- O que se pede
A. Segundo o texto fornecido, qual era o perfume usado por Dalva de Oliveira?
B. Reproduza em tabela Markdown as linhas das entradas, começando pela que contém "has width=1400, height=800." e seguindo até o fim das entradas, com as colunas "Nº" (número da linha na tabela) e "Linha". Omita as linhas em branco e deixe as imagens fora da resposta.

- Texto fornecido

::::::

RIO – Se TV tivesse cheiro, os espectadores perceberiam que até o perfume que Adriana Esteves está usando era o que Dalva de Oliveira usava.- Fleur de Rocaille. Era o da minha mãe também – diz Adriana, estrela da minissérie “Dalva e Herivelto, uma canção de amor”, exibida até esta sexta-feira na Globo. Quando voltar de férias da Bahia, onde está com a família esta semana, ela terá de dar um jeito no seu quarto. – O perfume está lá, revistas da época da Dalva, fotos, CDs…
Atriz que começou como modelo de comerciais de TV, despontou como “Musa do verão” do “Jornal do Brasil”, formou-se em publicidade, foi apresentadora de um quadro do “Domingão do Faustão”, mocinha de novela nos anos 1990 e boa de comédia nos 2000, Adriana Esteves descobriu o drama. Sua capacidade de incorporar a carga dramática do rosto, dos trejeitos de cantora e da biografia de Dalva – além de entrar na musicalidade da interpretada – é o que muitos estão considerando o melhor de “Dalva e Herivelto”.

::::::

- Entradas apresentadas
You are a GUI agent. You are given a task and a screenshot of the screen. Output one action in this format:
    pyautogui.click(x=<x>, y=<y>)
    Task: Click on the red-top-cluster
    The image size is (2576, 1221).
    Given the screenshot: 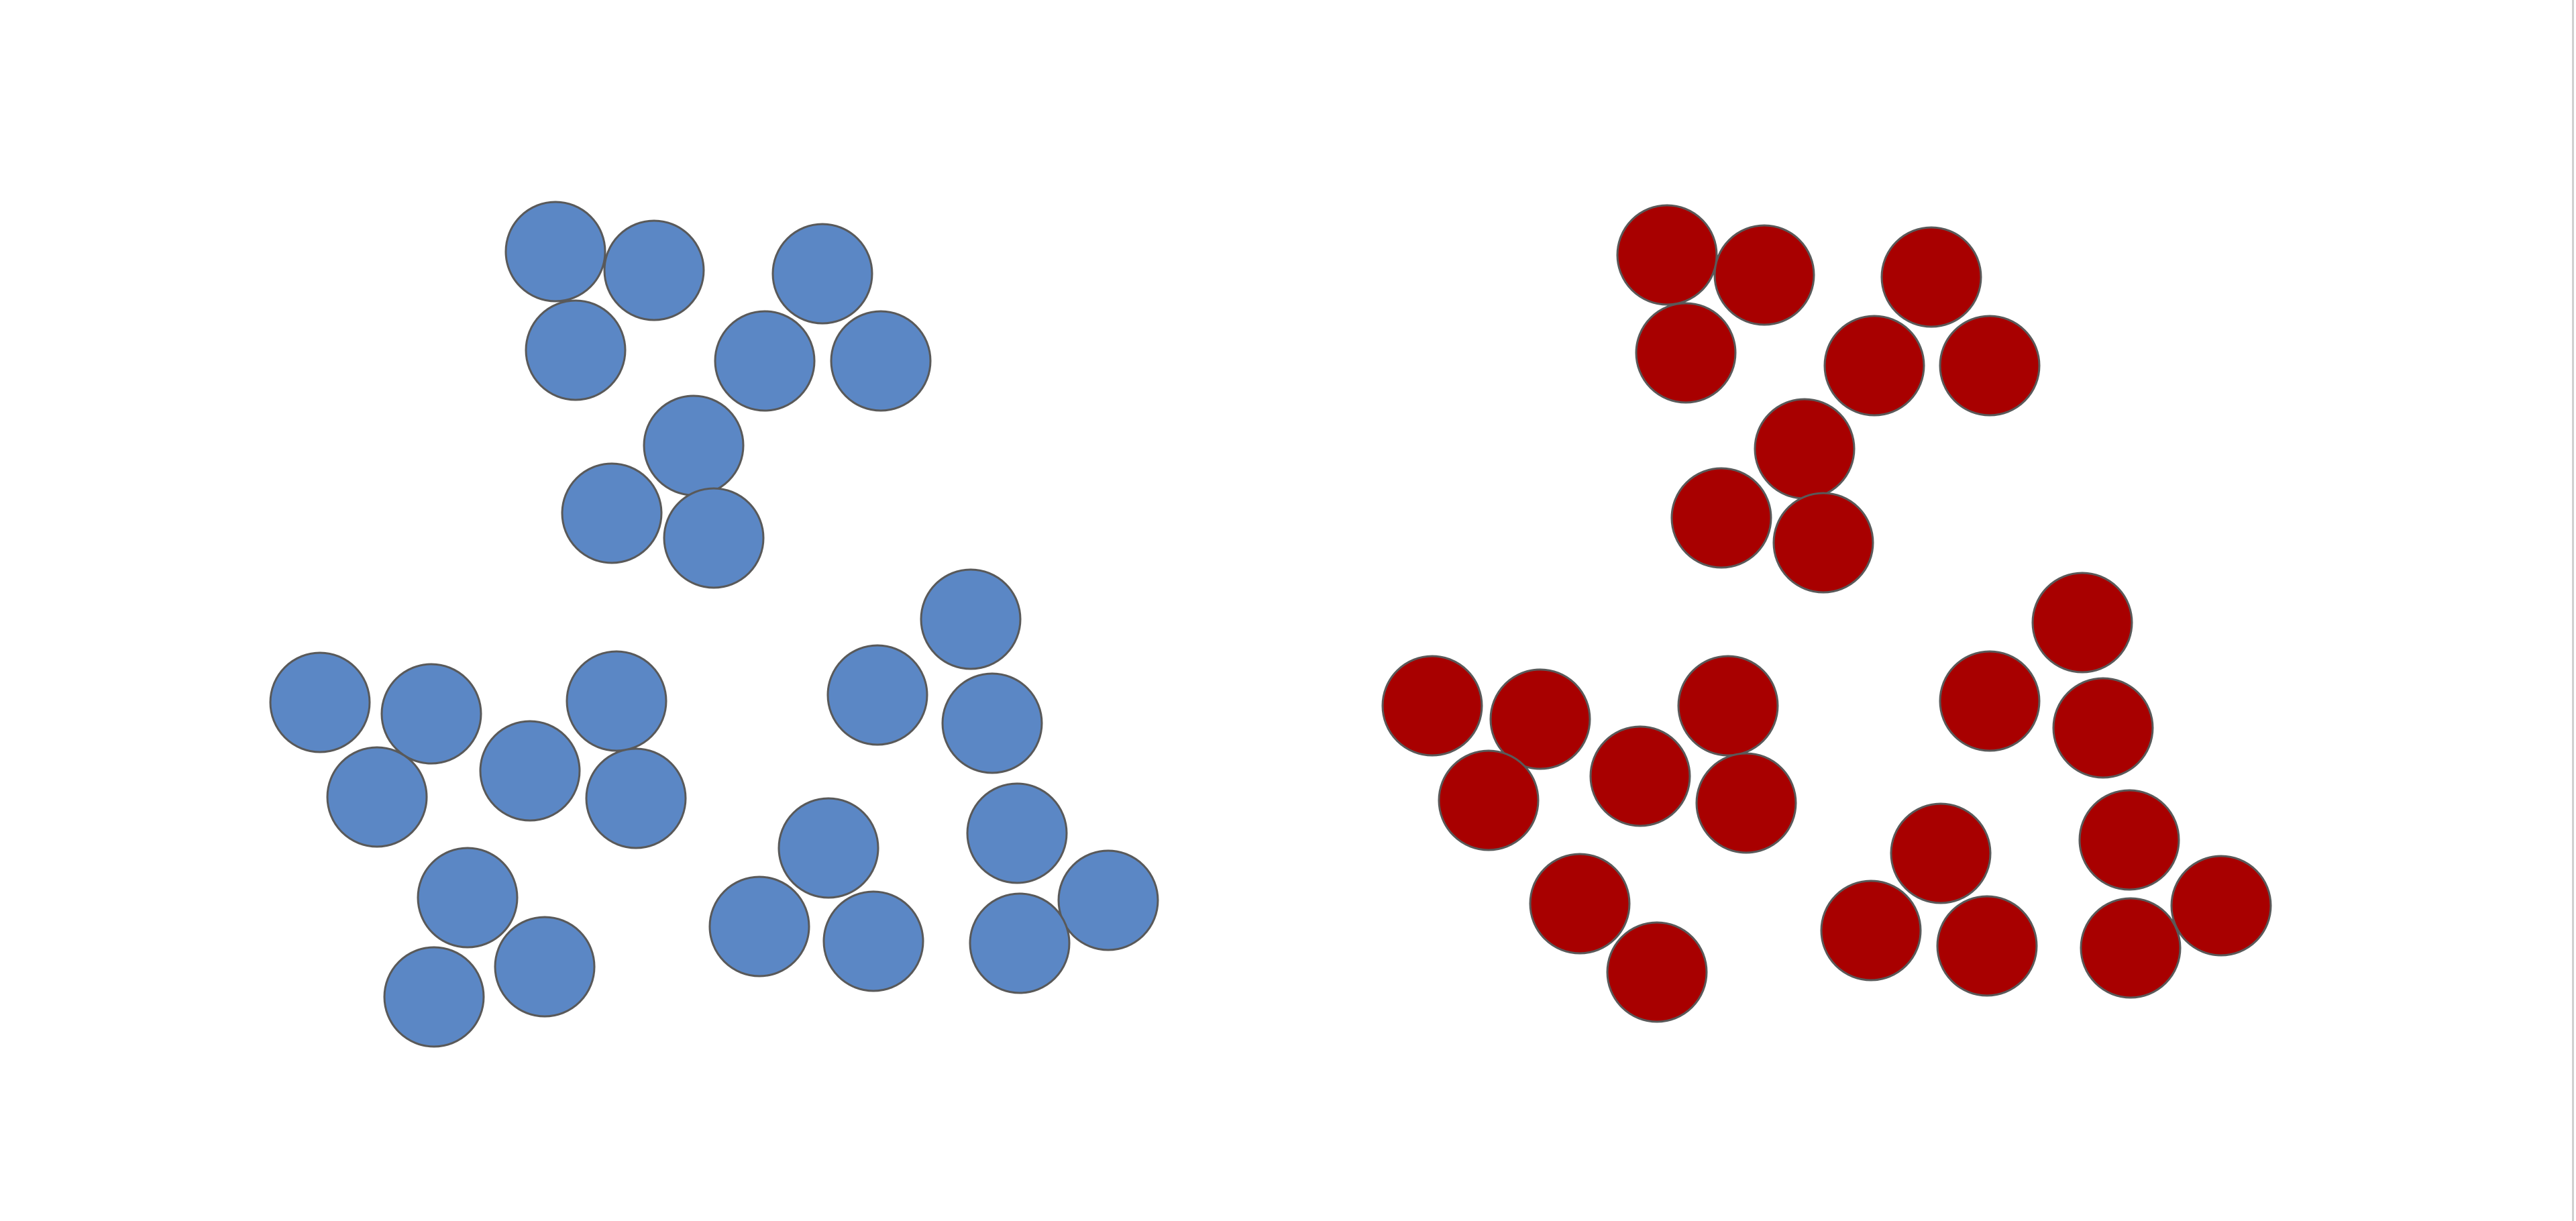 What is the action you would take?
    pyautogui.click(x=1828, y=399)
    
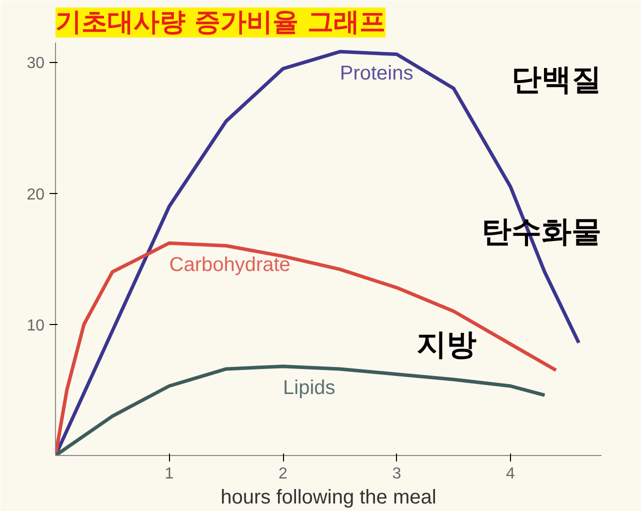  I want to click on line-series, so click(301, 410).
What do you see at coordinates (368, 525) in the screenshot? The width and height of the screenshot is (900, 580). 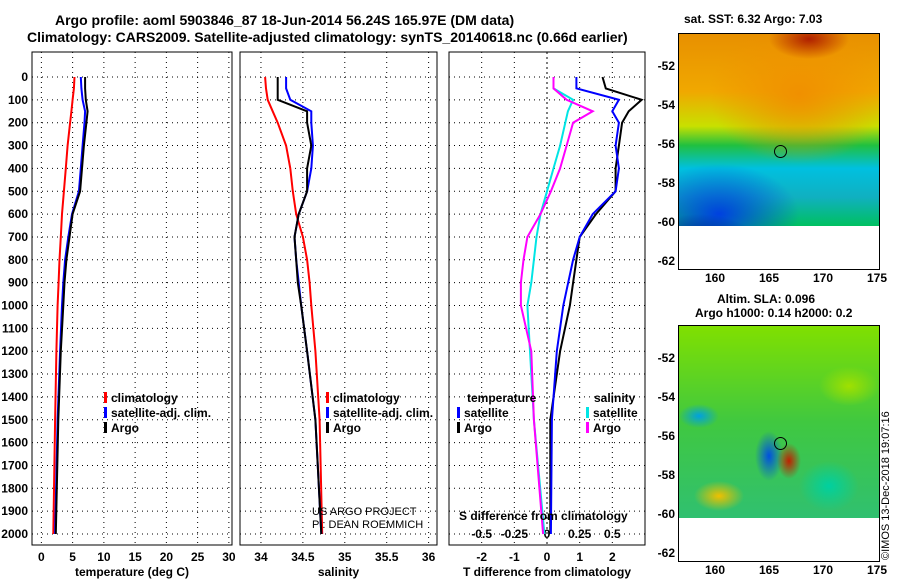 I see `pi-credit: PI: DEAN ROEMMICH` at bounding box center [368, 525].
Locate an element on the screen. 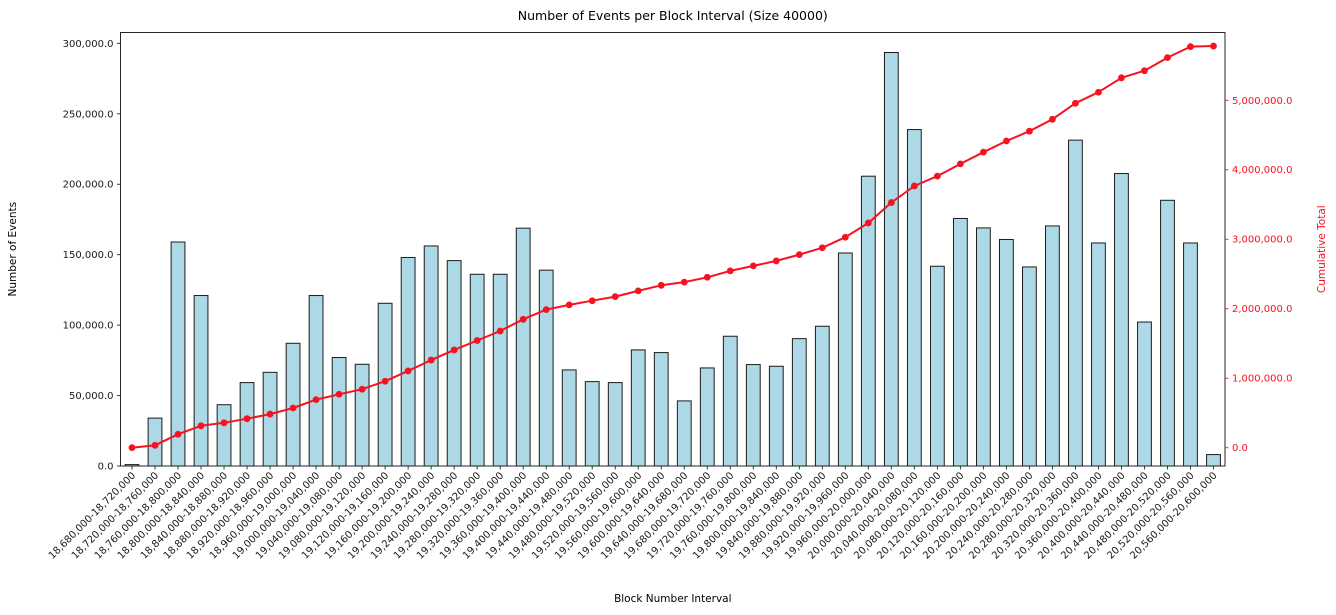 This screenshot has height=615, width=1336. right-tick-label: 4,000,000.0 is located at coordinates (1262, 170).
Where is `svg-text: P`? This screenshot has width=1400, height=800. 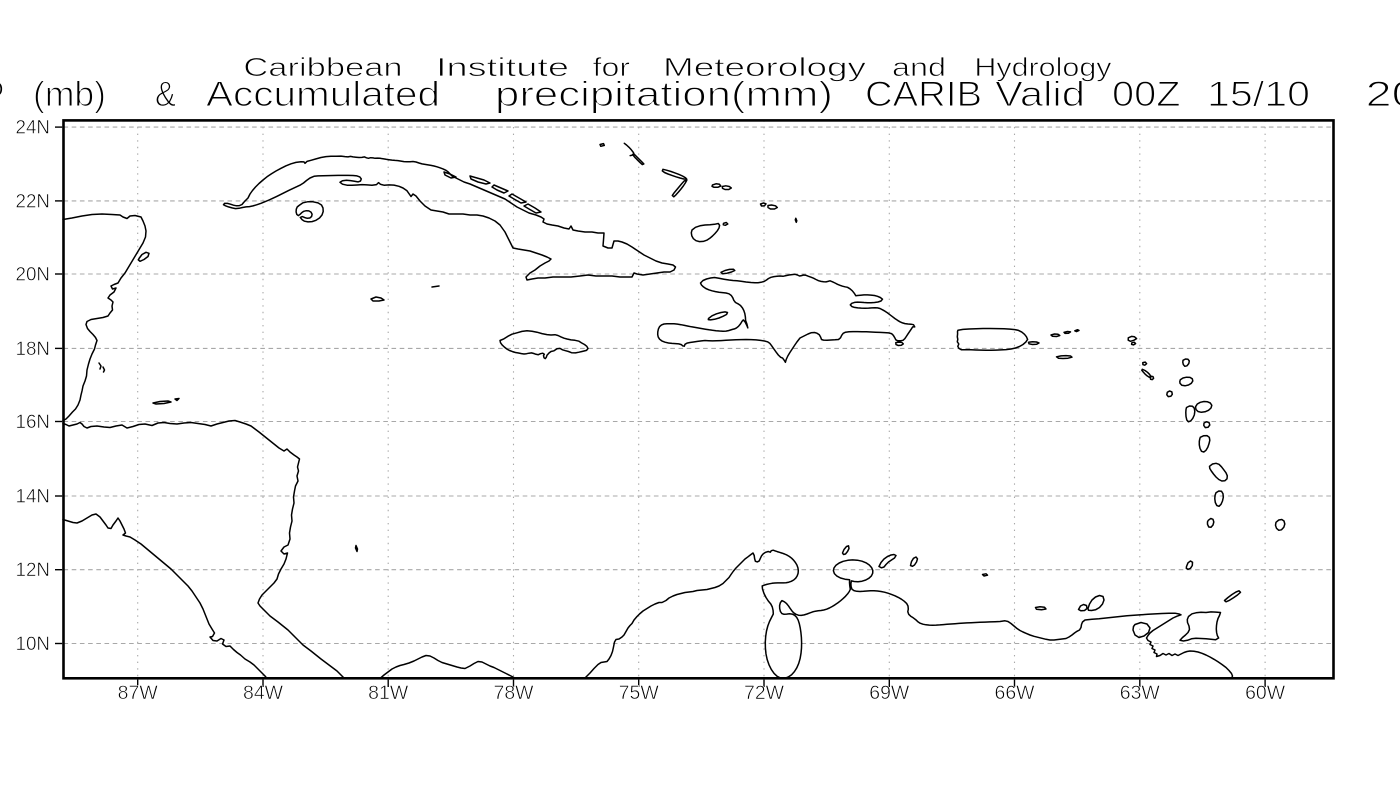
svg-text: P is located at coordinates (2, 94).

::::::

- Respostas abaixo
A. Fleur de Rocaille.

B.
| Nº | Linha |
|---|---|
| 1 | Where is `svg-text: P`? This screenshot has width=1400, height=800.  |
| 2 | svg-text: P is located at coordinates (2, 94). |